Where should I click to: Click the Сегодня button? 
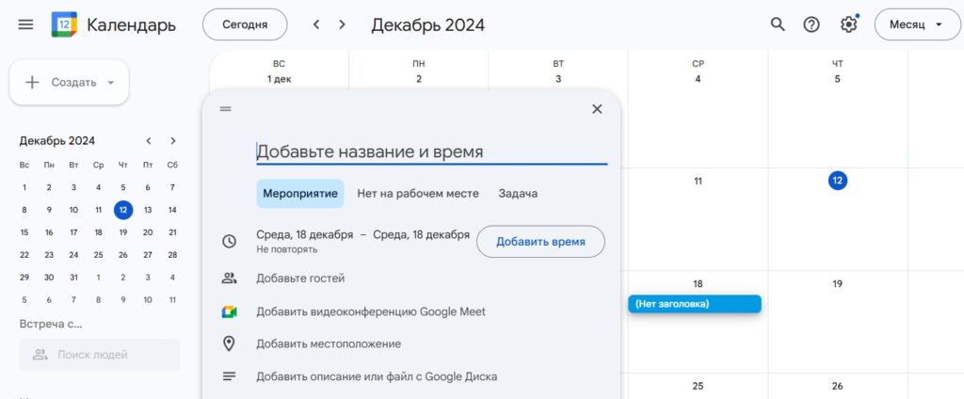coord(245,24)
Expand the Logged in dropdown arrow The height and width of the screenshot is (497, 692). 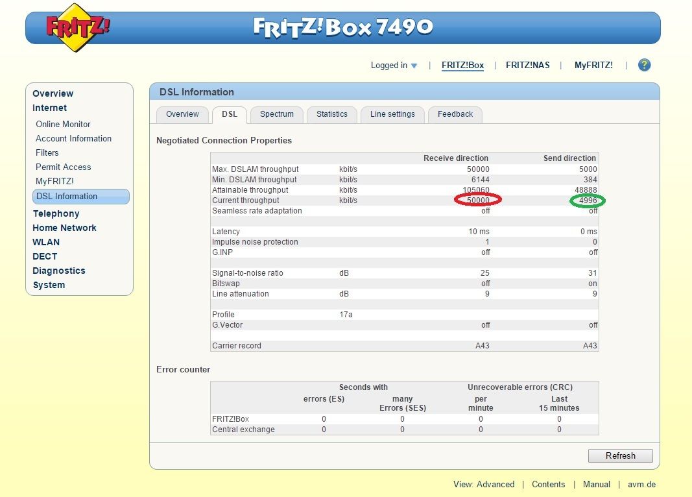[414, 66]
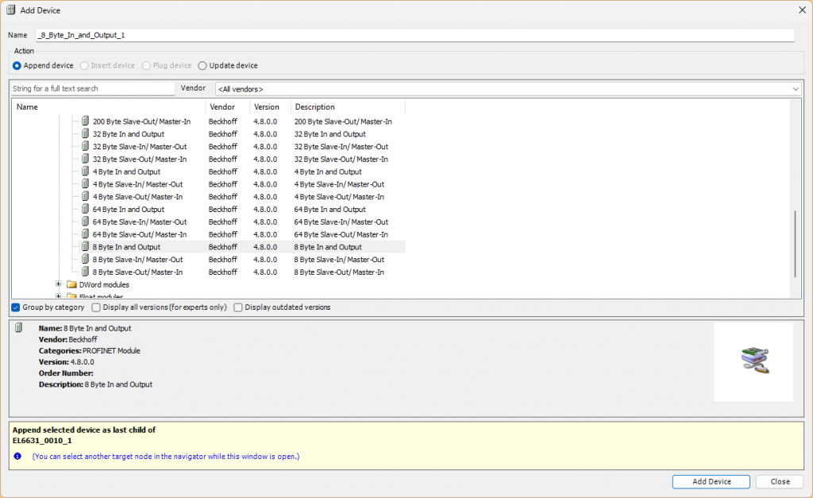Image resolution: width=813 pixels, height=498 pixels.
Task: Click the module icon next to 32 Byte In and Output
Action: (x=86, y=134)
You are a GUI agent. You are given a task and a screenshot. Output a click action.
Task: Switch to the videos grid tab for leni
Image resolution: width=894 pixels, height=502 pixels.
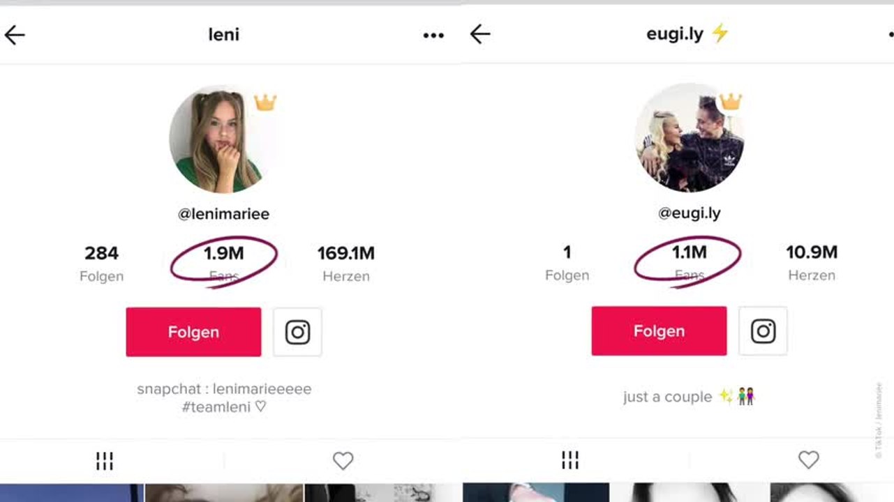click(105, 461)
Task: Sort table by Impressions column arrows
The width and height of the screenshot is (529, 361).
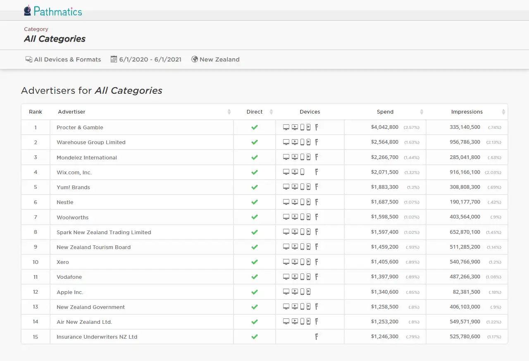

Goal of the exercise –
Reproduce exactly the lines above from the one with "You are a GUI" through the last line of the data, keeping both ends and dropping the pictures.

Written answer –
You are a GUI agent. You are given a task and a screenshot. Output a click action.
Task: Switch to the videos grid tab for leni
Image resolution: width=894 pixels, height=502 pixels.
click(105, 461)
Task: Sort table by Impressions column arrows
The width and height of the screenshot is (529, 361).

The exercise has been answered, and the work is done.